"Yes, your father was my cousin," said the mother, watching him with a change in her look, as if she saw something that she might have to be afraid of.
"I am glad of it," said Deronda, impetuously, in the veiled voice of passion. He could not have imagined beforehand how he would have come to say that which he had never hitherto admitted. He could not have dreamed that it would be in impulsive opposition to his mother. He was shaken by a mixed anger which no reflection could come soon enough to check, against this mother who it seemed had borne him unwillingly, had willingly made herself a stranger to him, and--perhaps--was now making herself known unwillingly. This last suspicion seemed to flash some explanation over her speech.
But the mother was equally shaken by an anger differently mixed, and her frame was less equal to any repression. The shaking with her was visibly physical, and her eyes looked the larger for her pallid excitement as she said violently-"Why do you say you are glad? You are an English gentleman. I secured you that."
"You did not know what you secured me. How could you choose my birthright for me?" said Deronda, throwing himself sideways into his chair again, almost unconsciously, and leaning his arm over the back, while he looked away from his mother.
He was fired with an intolerance that seemed foreign to him.
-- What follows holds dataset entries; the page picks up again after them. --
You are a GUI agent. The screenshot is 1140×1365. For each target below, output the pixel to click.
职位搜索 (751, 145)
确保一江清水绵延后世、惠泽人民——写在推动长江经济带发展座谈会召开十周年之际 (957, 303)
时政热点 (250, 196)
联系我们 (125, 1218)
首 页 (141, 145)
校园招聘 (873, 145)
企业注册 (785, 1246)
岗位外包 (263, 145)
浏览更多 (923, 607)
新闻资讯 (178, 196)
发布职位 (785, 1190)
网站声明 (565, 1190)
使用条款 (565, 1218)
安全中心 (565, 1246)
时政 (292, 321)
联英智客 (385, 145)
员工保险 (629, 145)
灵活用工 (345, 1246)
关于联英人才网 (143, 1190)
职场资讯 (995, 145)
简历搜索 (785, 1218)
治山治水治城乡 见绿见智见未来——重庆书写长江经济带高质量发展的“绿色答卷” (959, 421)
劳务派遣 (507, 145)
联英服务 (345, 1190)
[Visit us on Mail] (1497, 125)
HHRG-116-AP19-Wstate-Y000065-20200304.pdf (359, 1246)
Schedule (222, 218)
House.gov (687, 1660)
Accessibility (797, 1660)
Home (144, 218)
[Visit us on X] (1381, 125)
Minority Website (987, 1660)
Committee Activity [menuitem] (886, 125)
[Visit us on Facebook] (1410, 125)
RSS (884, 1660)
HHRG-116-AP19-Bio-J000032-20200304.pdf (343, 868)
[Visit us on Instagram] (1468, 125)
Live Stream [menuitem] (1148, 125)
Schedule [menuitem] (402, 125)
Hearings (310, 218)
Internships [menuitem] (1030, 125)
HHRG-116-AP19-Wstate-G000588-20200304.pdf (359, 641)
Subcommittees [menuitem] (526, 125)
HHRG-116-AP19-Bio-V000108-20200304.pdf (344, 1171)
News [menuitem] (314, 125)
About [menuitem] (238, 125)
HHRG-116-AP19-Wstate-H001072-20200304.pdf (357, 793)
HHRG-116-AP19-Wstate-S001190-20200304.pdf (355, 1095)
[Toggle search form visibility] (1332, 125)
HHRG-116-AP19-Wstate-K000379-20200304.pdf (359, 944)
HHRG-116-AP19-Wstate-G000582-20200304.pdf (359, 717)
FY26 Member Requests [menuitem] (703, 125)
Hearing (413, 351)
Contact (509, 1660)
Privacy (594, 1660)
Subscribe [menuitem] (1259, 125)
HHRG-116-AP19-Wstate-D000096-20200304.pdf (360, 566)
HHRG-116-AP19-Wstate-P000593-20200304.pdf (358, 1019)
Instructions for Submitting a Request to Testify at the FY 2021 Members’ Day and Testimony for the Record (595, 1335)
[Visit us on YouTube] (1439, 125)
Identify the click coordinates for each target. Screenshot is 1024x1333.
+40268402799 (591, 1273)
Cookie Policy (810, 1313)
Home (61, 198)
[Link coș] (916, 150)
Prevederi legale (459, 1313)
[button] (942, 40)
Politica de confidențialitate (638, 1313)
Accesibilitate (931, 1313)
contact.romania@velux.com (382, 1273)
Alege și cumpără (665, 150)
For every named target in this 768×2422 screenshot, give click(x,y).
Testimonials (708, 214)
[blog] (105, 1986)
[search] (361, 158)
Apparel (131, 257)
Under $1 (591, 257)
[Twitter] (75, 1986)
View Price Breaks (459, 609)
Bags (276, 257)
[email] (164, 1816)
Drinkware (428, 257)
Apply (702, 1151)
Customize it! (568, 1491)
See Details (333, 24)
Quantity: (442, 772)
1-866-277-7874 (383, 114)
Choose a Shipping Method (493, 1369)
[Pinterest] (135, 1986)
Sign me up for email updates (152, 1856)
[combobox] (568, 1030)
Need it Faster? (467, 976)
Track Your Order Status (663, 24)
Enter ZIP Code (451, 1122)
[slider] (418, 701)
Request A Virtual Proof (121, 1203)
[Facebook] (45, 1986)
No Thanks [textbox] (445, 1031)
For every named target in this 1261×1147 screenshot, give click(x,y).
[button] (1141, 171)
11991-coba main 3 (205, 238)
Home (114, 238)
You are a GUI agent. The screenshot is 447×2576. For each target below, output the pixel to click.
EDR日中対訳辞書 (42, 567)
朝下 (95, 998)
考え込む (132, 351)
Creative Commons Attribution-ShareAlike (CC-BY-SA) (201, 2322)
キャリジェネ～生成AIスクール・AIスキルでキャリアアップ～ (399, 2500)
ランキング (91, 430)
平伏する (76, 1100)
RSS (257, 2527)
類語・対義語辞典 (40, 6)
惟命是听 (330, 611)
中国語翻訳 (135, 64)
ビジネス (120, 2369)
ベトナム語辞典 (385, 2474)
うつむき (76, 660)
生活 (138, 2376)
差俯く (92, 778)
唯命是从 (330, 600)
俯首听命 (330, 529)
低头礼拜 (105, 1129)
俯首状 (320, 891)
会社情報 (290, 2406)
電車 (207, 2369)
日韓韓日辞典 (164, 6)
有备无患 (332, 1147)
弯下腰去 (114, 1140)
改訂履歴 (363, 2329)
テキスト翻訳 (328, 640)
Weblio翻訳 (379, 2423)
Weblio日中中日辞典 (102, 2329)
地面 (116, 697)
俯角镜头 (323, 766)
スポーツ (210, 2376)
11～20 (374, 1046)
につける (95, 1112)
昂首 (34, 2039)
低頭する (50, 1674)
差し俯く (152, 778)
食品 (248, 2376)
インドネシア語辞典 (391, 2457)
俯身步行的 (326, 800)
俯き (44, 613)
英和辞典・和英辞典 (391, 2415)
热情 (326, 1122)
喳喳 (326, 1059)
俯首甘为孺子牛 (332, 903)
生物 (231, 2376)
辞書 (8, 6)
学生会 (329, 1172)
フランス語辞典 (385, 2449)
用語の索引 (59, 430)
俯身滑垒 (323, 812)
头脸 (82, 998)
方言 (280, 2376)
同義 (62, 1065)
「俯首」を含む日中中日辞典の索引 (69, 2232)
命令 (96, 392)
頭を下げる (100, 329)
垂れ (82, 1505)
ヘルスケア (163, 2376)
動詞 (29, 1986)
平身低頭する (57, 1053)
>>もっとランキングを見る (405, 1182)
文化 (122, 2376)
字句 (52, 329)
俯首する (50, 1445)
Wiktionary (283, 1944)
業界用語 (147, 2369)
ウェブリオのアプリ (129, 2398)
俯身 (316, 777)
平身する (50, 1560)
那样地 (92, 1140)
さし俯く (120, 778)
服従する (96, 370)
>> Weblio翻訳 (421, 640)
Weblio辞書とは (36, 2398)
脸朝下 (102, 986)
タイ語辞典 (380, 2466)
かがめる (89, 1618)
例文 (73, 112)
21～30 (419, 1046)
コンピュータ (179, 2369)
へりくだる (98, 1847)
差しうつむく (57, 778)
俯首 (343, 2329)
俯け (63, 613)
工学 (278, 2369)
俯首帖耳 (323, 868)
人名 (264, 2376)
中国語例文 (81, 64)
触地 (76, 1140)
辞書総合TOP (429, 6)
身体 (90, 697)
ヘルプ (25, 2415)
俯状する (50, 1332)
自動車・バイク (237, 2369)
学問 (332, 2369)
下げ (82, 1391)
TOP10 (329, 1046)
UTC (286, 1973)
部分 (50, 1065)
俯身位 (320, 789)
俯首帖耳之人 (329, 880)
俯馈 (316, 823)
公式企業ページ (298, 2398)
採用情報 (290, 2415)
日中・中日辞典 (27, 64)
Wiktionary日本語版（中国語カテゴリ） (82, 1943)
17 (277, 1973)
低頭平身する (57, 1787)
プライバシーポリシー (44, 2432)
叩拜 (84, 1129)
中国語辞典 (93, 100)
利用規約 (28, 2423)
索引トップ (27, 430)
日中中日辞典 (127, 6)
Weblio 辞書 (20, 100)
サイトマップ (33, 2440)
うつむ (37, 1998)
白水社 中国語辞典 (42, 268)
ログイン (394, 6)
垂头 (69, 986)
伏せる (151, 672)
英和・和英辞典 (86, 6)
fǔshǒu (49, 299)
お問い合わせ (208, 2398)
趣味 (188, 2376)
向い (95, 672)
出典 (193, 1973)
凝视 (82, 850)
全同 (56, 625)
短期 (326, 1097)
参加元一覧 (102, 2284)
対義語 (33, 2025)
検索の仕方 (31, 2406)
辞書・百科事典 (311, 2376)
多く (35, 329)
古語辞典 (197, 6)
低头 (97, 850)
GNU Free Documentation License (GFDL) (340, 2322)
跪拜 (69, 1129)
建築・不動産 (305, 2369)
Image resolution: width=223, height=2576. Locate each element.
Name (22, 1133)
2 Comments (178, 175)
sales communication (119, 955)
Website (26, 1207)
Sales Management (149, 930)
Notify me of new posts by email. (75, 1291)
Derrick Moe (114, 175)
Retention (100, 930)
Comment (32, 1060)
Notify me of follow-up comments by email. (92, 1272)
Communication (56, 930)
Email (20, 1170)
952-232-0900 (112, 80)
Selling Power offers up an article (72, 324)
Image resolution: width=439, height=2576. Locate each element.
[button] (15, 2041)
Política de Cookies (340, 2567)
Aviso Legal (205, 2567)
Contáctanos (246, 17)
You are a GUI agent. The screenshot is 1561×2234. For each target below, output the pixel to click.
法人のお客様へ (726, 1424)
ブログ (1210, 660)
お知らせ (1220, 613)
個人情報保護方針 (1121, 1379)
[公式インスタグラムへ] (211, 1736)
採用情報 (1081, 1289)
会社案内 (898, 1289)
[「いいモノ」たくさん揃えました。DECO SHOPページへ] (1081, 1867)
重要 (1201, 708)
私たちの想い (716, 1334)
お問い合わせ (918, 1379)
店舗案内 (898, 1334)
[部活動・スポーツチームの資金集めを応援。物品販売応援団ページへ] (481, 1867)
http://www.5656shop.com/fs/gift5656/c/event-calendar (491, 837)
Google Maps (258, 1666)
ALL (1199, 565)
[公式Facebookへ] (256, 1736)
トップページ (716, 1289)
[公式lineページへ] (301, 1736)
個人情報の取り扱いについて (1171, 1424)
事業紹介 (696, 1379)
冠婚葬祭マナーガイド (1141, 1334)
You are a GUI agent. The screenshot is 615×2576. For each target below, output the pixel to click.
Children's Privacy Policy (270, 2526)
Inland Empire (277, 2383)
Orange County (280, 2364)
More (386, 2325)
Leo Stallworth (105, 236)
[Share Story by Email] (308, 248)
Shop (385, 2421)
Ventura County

But he was now trying hard to master himself and keep silence. A horror had swept in upon his anger lest he should say something too hard in this moment which made an epoch never to be recalled. There was a pause before his mother spoke again, and when she spoke her voice had become more firmly resistant in its finely varied tones: "I chose for you what I would have chosen for myself. How could I know that you would have the spirit of my father in you? How could I know that you would love what I hated?--if you really love to be a Jew." The last words had such bitterness in them that any one overhearing might have supposed some hatred had arisen between the mother and son.
But Deronda had recovered his fuller self. He was recalling his sensibilities to what life had been and actually was for her whose best years were gone, and who with the signs of suffering in her frame was now exerting herself to tell him of a past which was not his alone but also hers. His habitual shame at the acceptance of events as if they were his only, helped him even here. As he looked at his mother silently after her last words, his face regained some of its penetrative calm; yet it seemed to have a strangely agitating influence over her: her eyes were fixed on him with a sort of fascination, but not with any repose of maternal delight.